Available data –
################
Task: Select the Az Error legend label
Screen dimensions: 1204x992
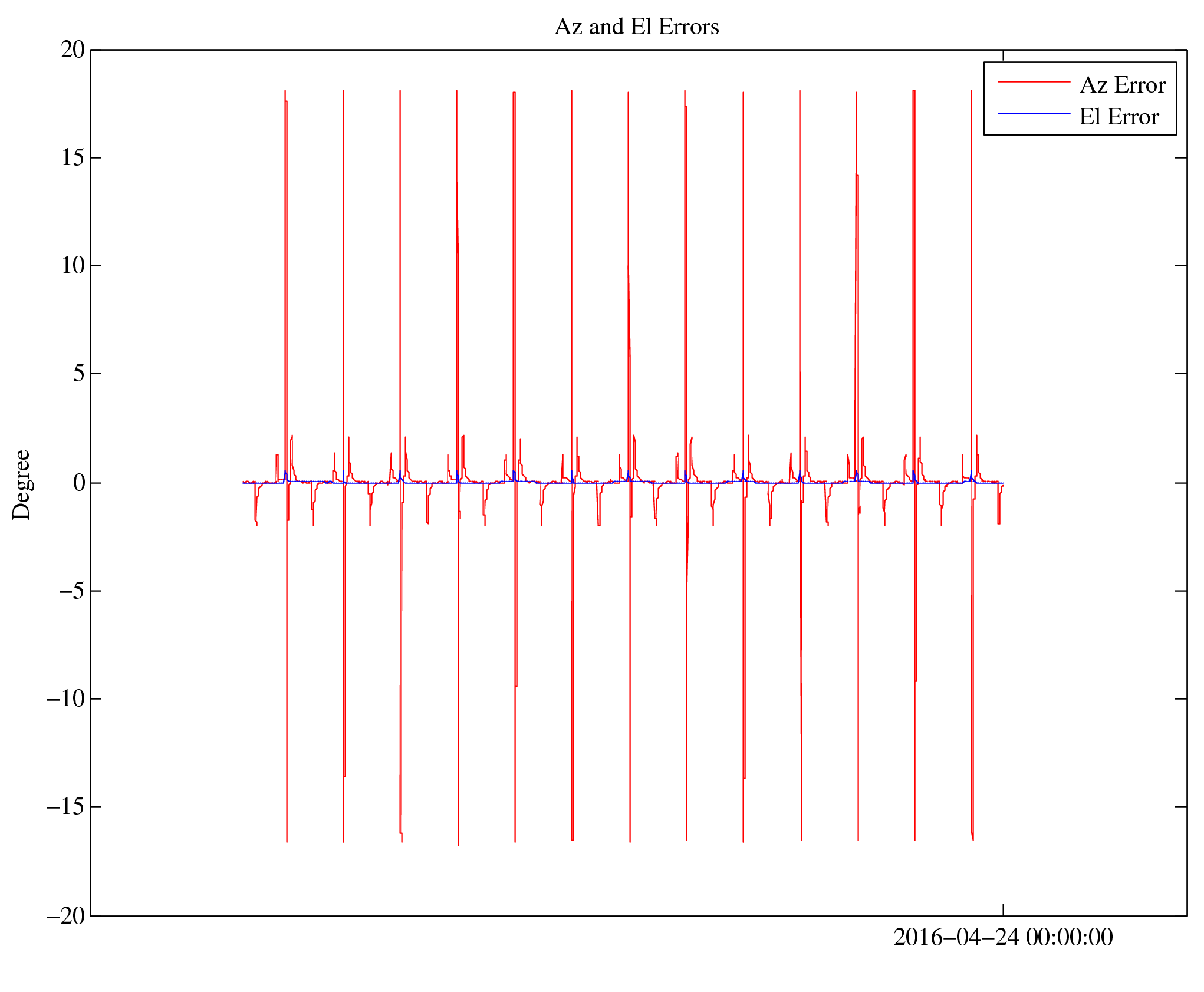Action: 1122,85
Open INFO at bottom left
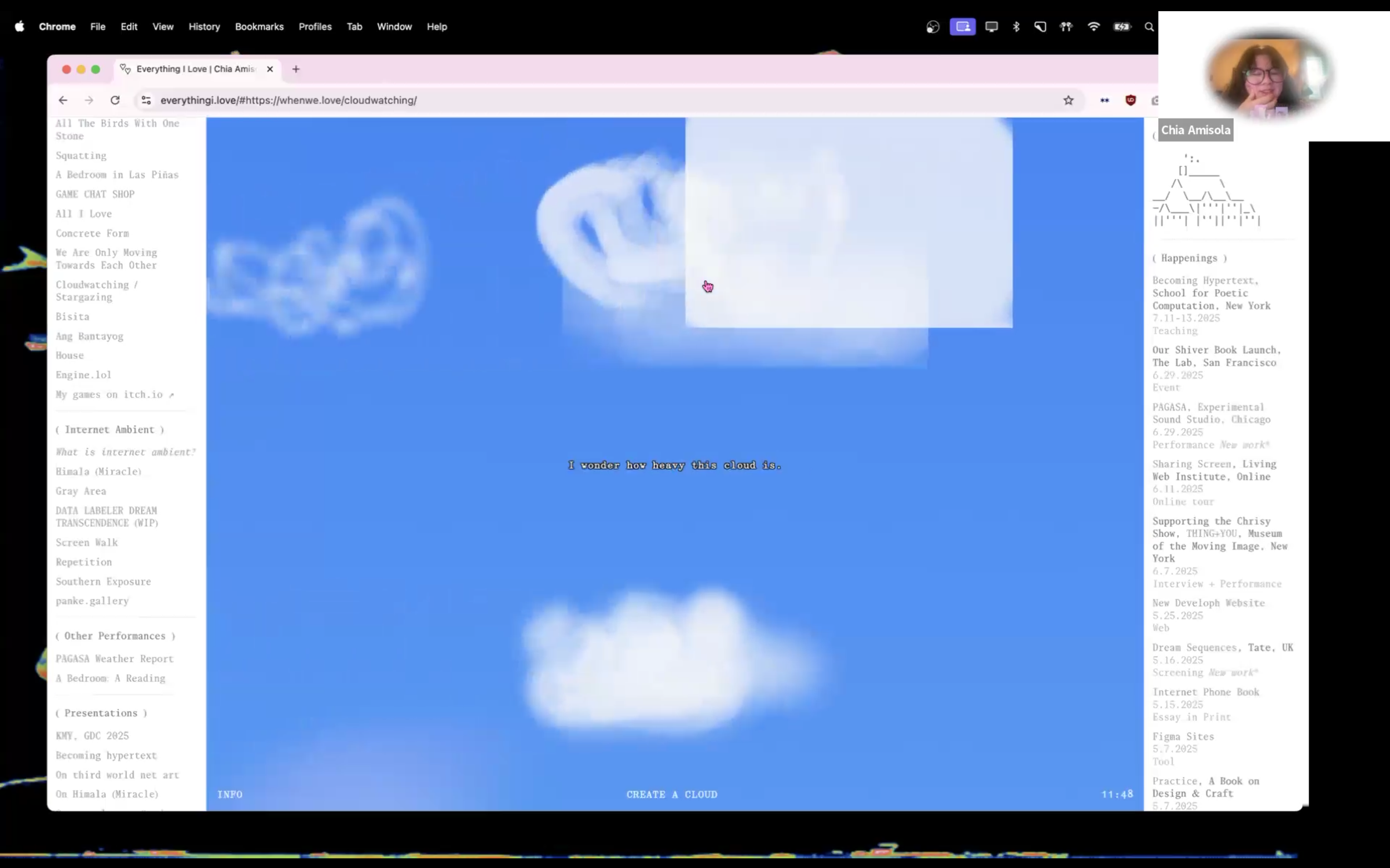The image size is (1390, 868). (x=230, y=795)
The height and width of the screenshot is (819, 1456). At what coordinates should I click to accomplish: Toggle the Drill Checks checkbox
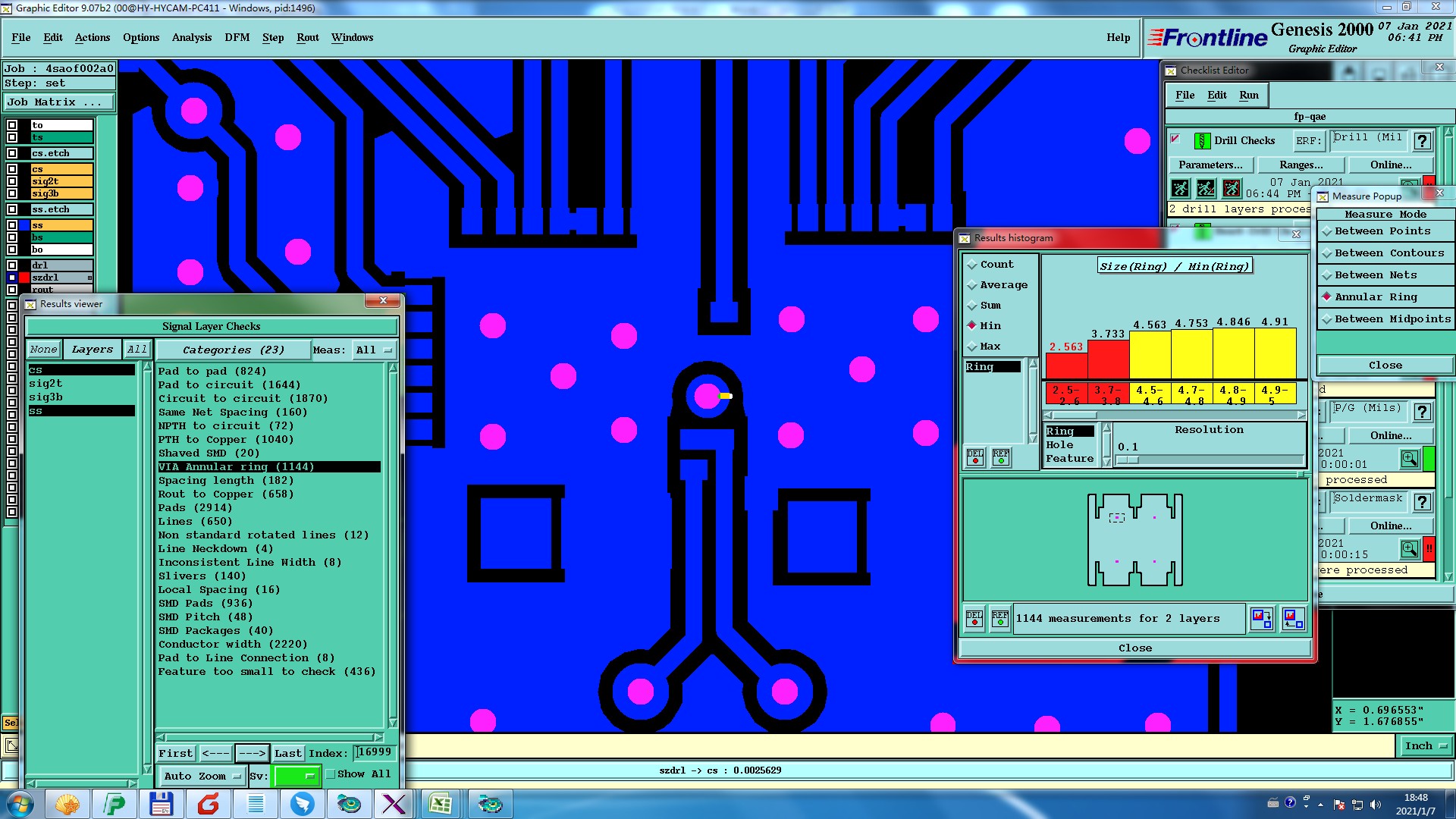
################
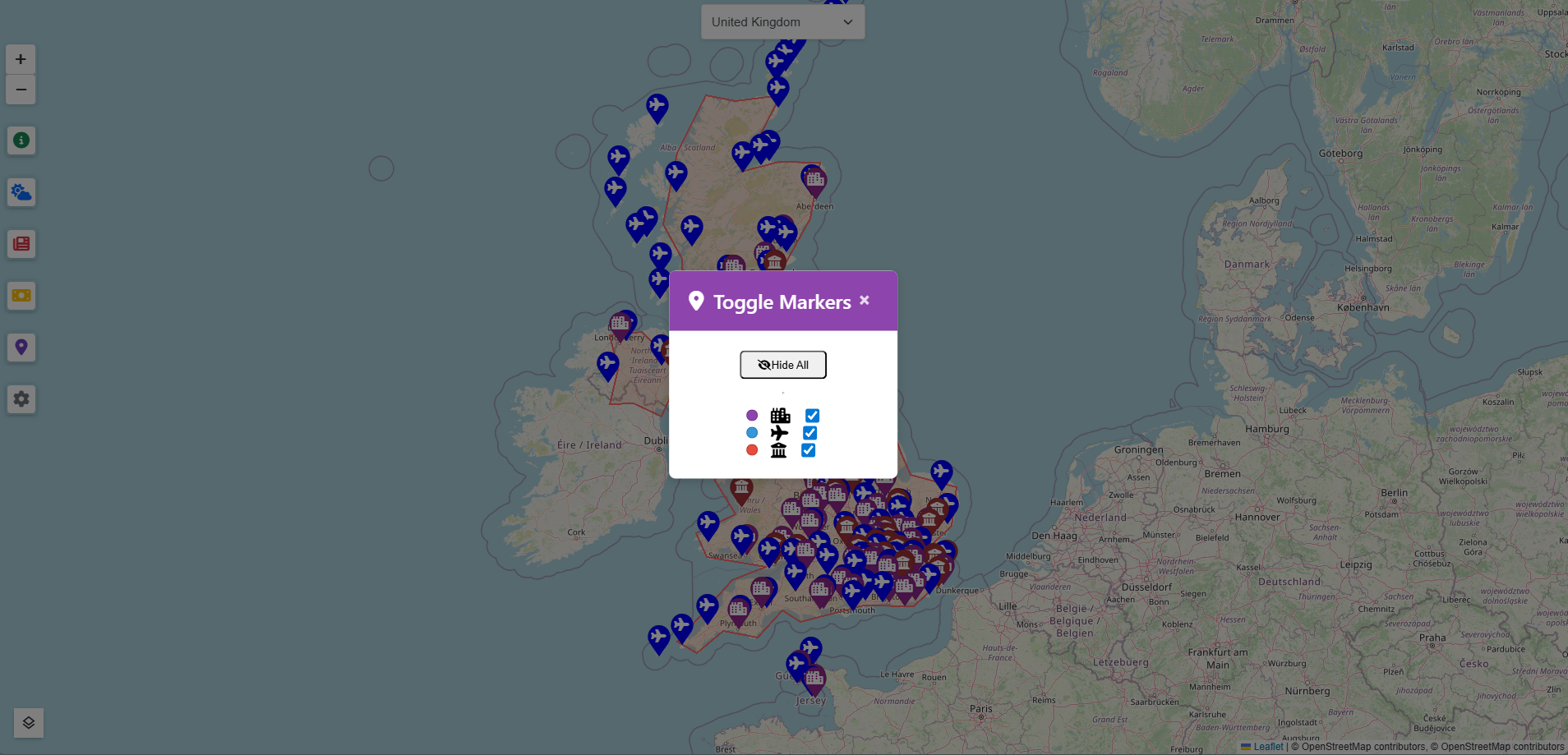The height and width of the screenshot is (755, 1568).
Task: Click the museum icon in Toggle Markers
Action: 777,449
################
Instructions for the task – Above are the records; return the lines in them from the one with "Task: Select the Az Error legend label" to the one with "The height and width of the screenshot is (819, 1456).", inclusive, exactly and without images.

Task output –
Task: Select the Az Error legend label
Screen dimensions: 1204x992
Action: 1122,85
Open INFO at bottom left
The image size is (1390, 868). (x=230, y=795)
The height and width of the screenshot is (819, 1456). At what coordinates should I click to accomplish: Toggle the Drill Checks checkbox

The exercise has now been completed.